Edebiyatımızın dünya çapındaki büyük destancısı Yaşar Kemal’i, insan yönüyle tanıma fırsatı sunan film, önemli bir çalışma… Önemi, bizim geçmişimize olduğu kadar, yaşayanlarımıza, geleceğimize değer vermememizden… Büyüklüğü, kıyasla ölçebilirsek, Yaşar Kemal, sadece edebiyatçı olarak değil, barışçı görüşü, insancıl yaşamı, çocuklarla bağı, sinemayla ilgisi ve daha birçok değeriyle en üst sırada yer alıyor.

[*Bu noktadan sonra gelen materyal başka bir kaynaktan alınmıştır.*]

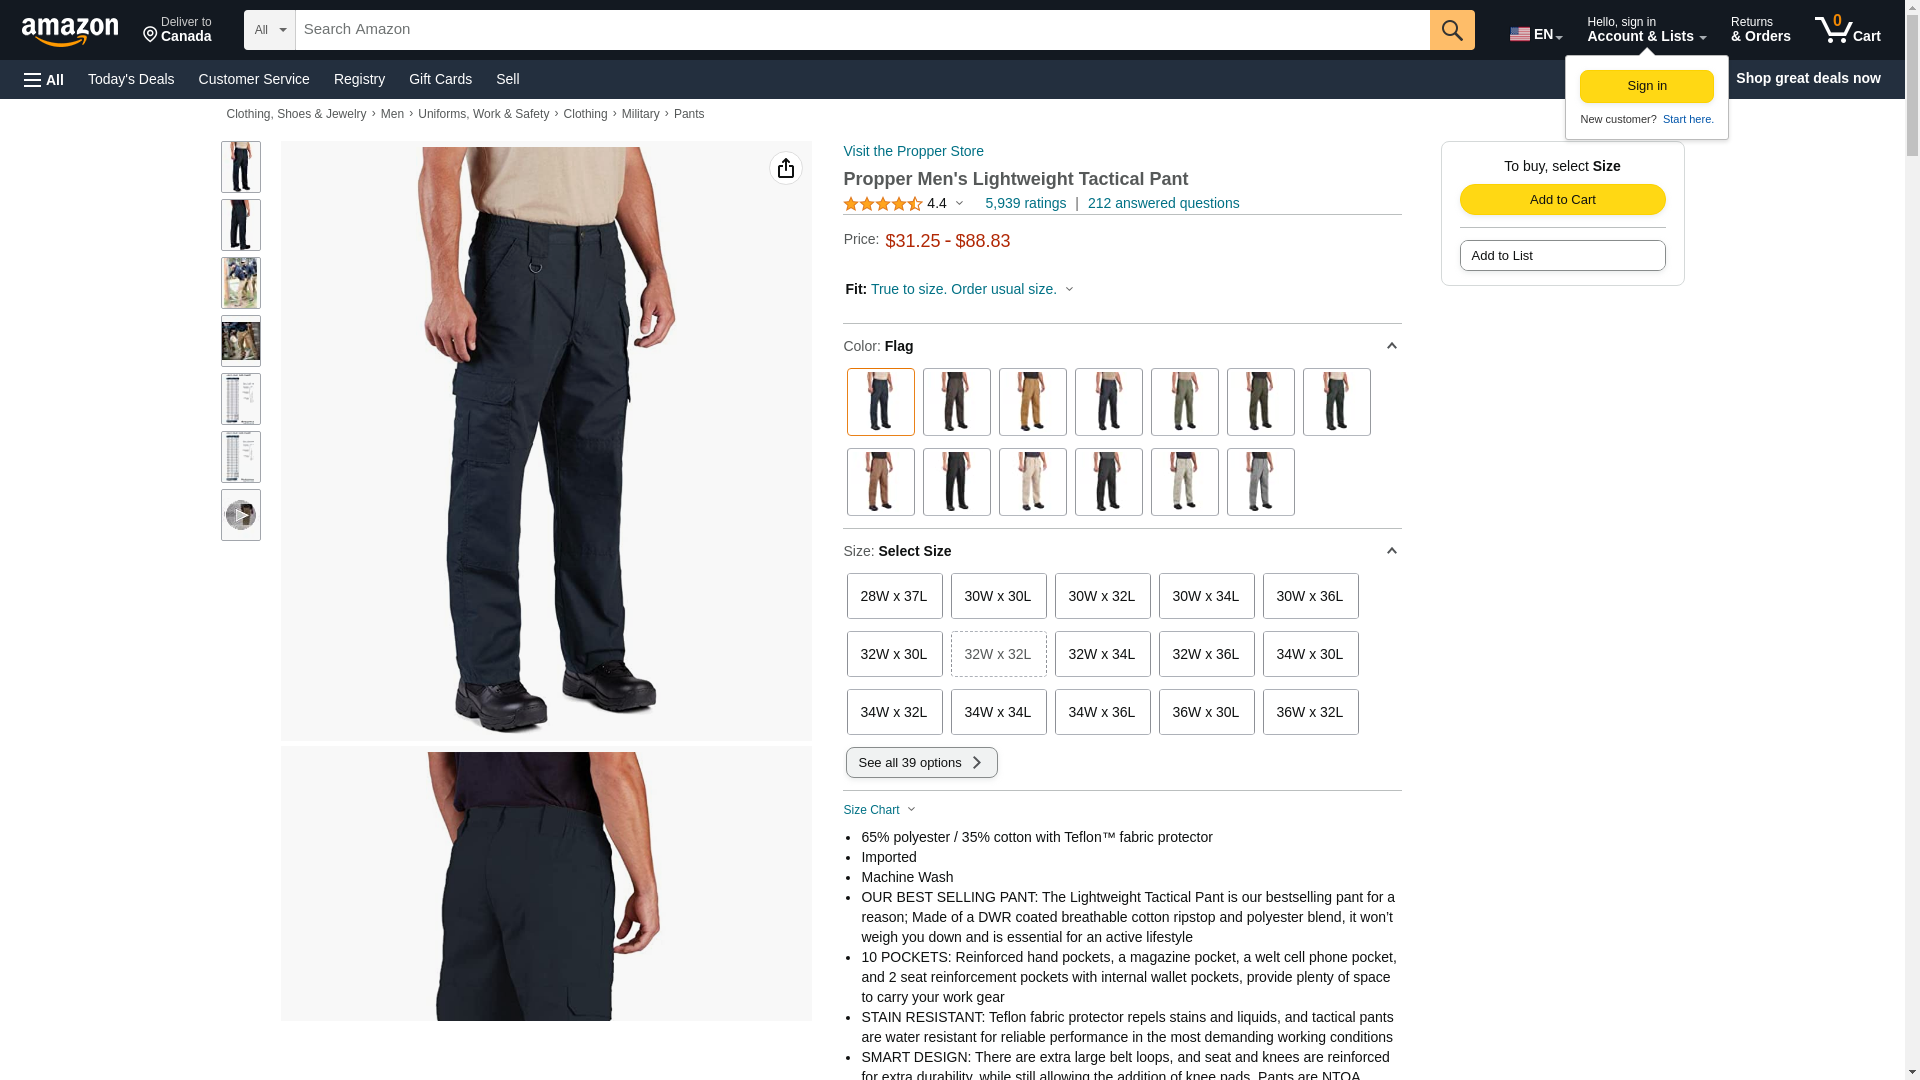Click the Add to Cart button

tap(1562, 199)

Edebiyatçı Yaşar Kemal’i hepimiz tanıyoruz, okumamış olanlar da vardır muhakkak (yazık onlara) ama adını duymuşlardır muhakkak ve her ne olursa olsun saygı duyarlar, dile getiremeseler de…
Yol gösterici…
Aydın Orak, daha önce çekilmiş Yaşar Kemal görüntülerinden güçlü ve bir o kadar da ilginç bir film süzmüş, çıkarmış. Orak’ın bakışıyla bu/böyle bir film çıkmış, bir başkası çok daha farklı bir film yapabilir, yapmalıdır da… Zaten Aydın Orak da aynı görüşte, elde bulunan belge ve bilgilerle herkes kendi Yaşar Kemal’ini yazmalı ve izletmeli…
“Ben yeniden yaratıyorum” diyor Yaşar Kemal, filmin girişinde… Nasıl ki doğa her yeni güne yeniden başlıyorsa, o da yeni romanını bambaşka bir yaratıyla açıyor. Anlatılan her ne kadar Çukurova ise de, o, Yaşar Kemal’in Çukurova’sı. En önemli itirafı da ardından geliyor, “bir yaprağın düşüşünü elli sayfada anlattığım söylenir, ah keşke, yapabilseydim”.
Hayatın içinden gelen…
Bir şeyler yaratmak isteyenler, bu büyük yaratı ustasının sözlerine kulak vermeli. Birçok ipucu sunuyor, hem roman hem şiir hem sinema hatta resim ve müzik için… Görmediği, bilmediği, yaşamadığı şeyleri yazmadığını söylüyor. İstanbul’da yaşadığı 50 yıldan sonra İstanbul temalı romanlar yazması, bir ipucu mesela…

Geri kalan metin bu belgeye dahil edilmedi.